### INSTRUCTIONS TO FOLLOW
Copy the data word for word, starting at the line that contains "The image size is (526, 453)." and continuing through the end of the data. Leave the pictures out of your copy.

### STORED DATA
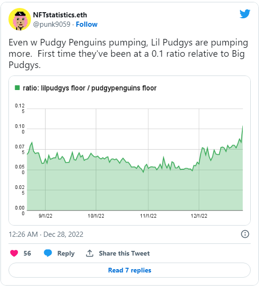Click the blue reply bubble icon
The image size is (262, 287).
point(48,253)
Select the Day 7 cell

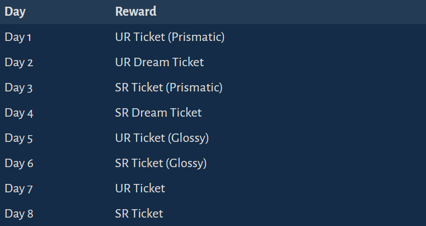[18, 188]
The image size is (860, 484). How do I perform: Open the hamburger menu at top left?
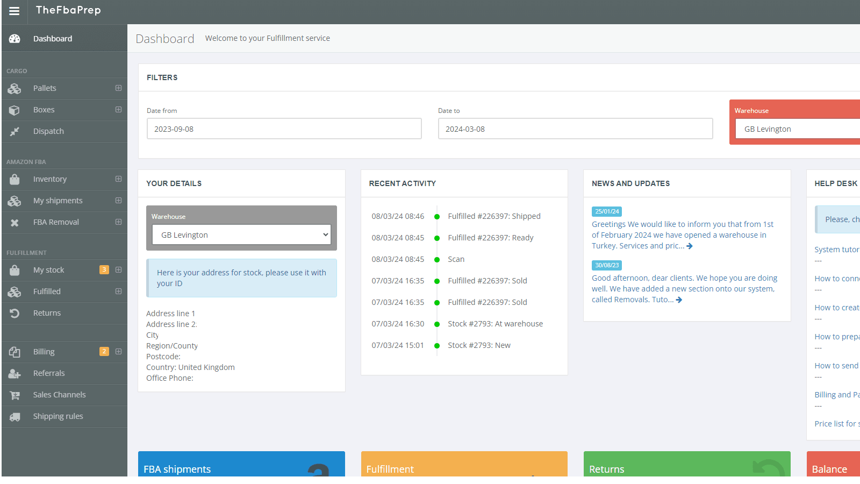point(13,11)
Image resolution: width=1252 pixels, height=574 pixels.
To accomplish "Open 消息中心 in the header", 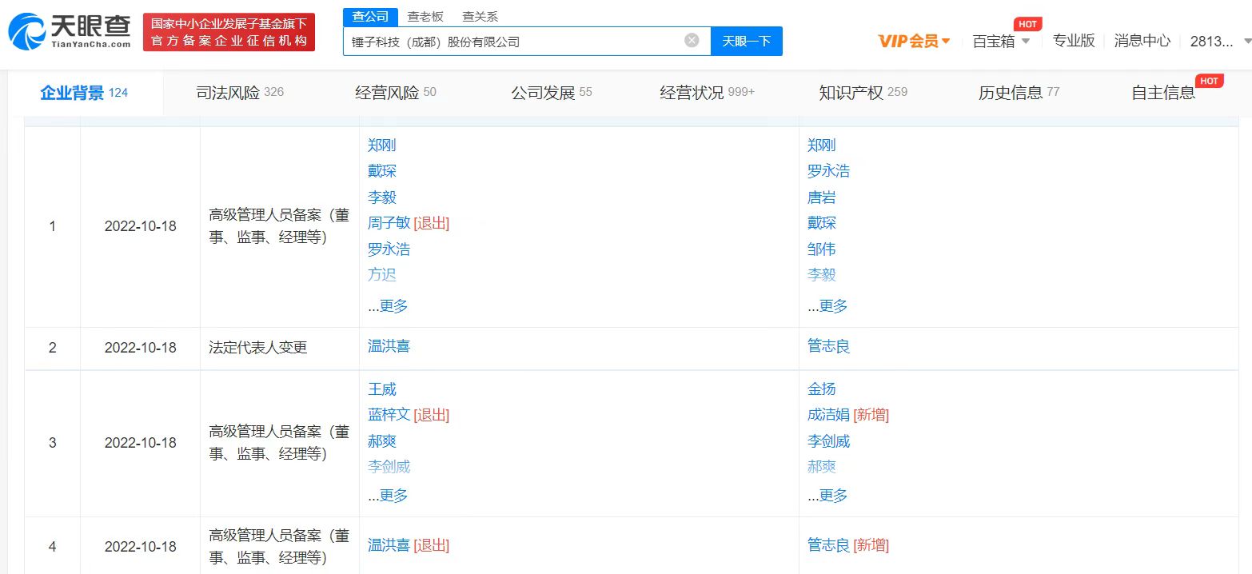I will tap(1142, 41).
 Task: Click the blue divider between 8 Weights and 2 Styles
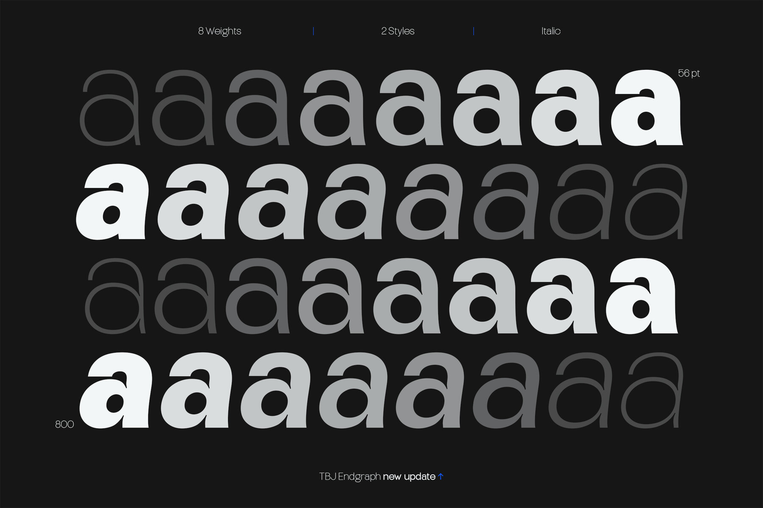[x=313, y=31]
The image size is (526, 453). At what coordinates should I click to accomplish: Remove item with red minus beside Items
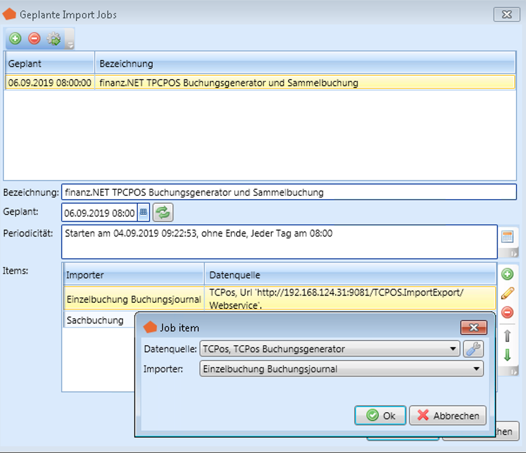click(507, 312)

### CORRECT RESULT
The image size is (526, 453). At what coordinates should I click to accomplish: Remove item with red minus beside Items
click(507, 312)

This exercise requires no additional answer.